● MATERIAL:
|---|

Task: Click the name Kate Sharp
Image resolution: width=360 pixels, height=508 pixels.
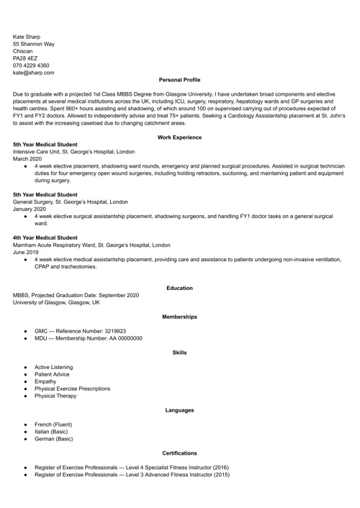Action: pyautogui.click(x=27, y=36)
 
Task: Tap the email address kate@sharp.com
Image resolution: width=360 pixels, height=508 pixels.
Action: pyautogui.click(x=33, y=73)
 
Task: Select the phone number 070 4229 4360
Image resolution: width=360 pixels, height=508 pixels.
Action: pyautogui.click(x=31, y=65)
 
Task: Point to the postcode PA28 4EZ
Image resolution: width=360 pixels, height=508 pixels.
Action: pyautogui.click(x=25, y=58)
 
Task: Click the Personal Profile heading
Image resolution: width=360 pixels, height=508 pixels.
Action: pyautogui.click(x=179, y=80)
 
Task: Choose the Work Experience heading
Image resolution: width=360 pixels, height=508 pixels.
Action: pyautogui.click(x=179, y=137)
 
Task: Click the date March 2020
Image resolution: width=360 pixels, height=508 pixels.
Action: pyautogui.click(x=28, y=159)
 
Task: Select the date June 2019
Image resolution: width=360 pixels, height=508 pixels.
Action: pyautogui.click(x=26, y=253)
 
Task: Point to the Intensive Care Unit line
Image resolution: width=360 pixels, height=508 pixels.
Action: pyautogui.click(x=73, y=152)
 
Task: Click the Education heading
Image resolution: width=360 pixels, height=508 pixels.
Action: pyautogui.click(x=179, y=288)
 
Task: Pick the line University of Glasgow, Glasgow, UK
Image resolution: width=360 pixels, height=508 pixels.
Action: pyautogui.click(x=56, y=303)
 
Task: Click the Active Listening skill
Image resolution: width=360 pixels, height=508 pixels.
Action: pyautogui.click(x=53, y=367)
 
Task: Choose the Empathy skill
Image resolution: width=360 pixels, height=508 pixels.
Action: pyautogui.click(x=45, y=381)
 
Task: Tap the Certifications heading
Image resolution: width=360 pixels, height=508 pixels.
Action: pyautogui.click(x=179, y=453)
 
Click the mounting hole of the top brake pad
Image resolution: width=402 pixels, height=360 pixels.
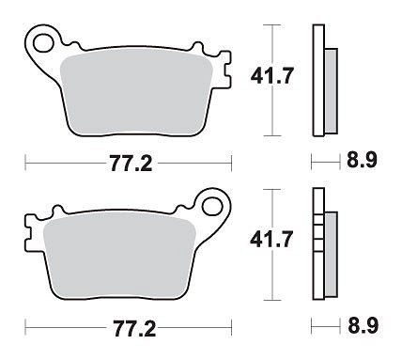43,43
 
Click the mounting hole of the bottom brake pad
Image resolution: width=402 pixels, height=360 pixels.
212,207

|---|

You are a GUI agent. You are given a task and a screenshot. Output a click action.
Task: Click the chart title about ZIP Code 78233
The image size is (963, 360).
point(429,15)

|---|

● AIM OF THE TASK:
Update the data from the line with "Task: Click the name Kate Sharp" up to and including the line with "Action: pyautogui.click(x=179, y=80)", replacing "heading" with "title" and changing nothing else. Leave the pictures out of your answer.

● FULL ANSWER:
Task: Click the name Kate Sharp
Image resolution: width=360 pixels, height=508 pixels.
Action: pyautogui.click(x=27, y=36)
 
Task: Tap the email address kate@sharp.com
Image resolution: width=360 pixels, height=508 pixels.
Action: pyautogui.click(x=33, y=73)
 
Task: Select the phone number 070 4229 4360
Image resolution: width=360 pixels, height=508 pixels.
Action: pyautogui.click(x=31, y=65)
 
Task: Point to the postcode PA28 4EZ
Image resolution: width=360 pixels, height=508 pixels.
Action: pyautogui.click(x=25, y=58)
 
Task: Click the Personal Profile title
Image resolution: width=360 pixels, height=508 pixels.
Action: pyautogui.click(x=179, y=80)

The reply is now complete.